The Stairs Between Us
Inspiration

The Stairs Between Us

3 min read

The rain begins as something beautiful. On the hill, in the glass house with its clean angles and its manicured lawn, Mr. and Mrs. Park sit outside and let the sound of it settle over them like a gift. The air smells clean. The garden drinks. This is weather as luxury - something to be appreciated, to be remarked upon the next morning over coffee.

Below, the water is finding its way downhill. It always does. The Kims run through narrowing streets, through gutters swelling past their banks, descending the same geography they have been descending their whole lives. They reach the semi-basement and the water is already inside, rising across the floor, lifting the small objects of their small life and carrying them toward the drain. They gather what they can. Then they go to sleep in a gymnasium with hundreds of others who also live at the bottom of hills.

The next morning, Mrs. Park calls. She is planning an impromptu birthday party. She mentions, brightly, how lovely the rain was. How it cleared the air.

The same storm that washed one family’s world away gave another family a nice evening.

This is the scene that stays. Not because it is cruel - Mrs. Park is not cruel, and that is precisely the point. She is simply standing somewhere else. The rain fell on her from above. It arrived at the Kims from every direction at once. Same city. Same night. Same water. The difference was only elevation, and elevation was only money, and money was only the shape the world had been poured into before any of them arrived.

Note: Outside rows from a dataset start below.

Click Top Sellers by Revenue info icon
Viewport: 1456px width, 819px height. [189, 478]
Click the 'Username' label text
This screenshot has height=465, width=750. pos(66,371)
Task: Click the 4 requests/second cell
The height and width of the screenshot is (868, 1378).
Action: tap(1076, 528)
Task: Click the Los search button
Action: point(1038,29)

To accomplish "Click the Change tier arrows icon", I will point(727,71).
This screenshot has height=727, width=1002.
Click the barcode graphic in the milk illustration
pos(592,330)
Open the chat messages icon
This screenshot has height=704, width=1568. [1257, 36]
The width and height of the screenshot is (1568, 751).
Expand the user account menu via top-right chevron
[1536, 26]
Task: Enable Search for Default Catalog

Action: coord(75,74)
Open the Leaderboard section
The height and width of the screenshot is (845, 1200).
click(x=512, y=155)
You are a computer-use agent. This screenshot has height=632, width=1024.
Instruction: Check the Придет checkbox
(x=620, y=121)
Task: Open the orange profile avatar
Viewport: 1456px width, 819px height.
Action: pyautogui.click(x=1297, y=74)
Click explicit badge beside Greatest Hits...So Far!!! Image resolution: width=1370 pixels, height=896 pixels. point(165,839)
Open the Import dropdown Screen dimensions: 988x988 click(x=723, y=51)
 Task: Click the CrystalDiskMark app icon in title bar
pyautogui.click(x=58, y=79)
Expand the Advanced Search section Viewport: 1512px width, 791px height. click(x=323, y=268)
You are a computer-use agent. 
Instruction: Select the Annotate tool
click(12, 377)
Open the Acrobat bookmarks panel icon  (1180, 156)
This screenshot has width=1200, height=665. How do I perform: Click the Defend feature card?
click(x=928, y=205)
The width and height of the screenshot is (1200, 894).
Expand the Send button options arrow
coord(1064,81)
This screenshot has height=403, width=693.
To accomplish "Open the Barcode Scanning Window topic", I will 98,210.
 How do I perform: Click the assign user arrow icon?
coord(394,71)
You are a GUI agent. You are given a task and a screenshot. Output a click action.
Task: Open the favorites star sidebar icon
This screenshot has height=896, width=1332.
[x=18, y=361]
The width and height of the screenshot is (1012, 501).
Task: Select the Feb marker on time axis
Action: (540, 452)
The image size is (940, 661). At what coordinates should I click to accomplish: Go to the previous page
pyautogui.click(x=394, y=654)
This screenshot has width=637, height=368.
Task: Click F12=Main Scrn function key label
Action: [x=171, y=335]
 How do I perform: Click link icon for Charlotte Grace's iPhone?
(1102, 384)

There is a kind of violence that requires no villain. It runs on geography instead, on the tilt of a street, on the height of a window, on who gets to watch the rain fall and who has to run from it. We move through these gradients every day without naming them. The sidewalk widens. The trees get older. The sounds change. Your body knows before your mind catches up.

What the rain scene offers is not outrage. It is something quieter and harder to dismiss - the image of two phone calls happening in the same world and reaching entirely different places. One family drying out their belongings on a gymnasium floor. One woman planning a party, pleased about the weather.

Notice, the film says. Not guiltily. Not righteously. Just - notice the grade of the ground beneath you. Notice who absorbs the rain and who watches it fall. That noticing costs almost nothing. But there is a version of yourself that has never done it, and that version moves through the world with something missing, something that looks, from a certain angle, a little like sight.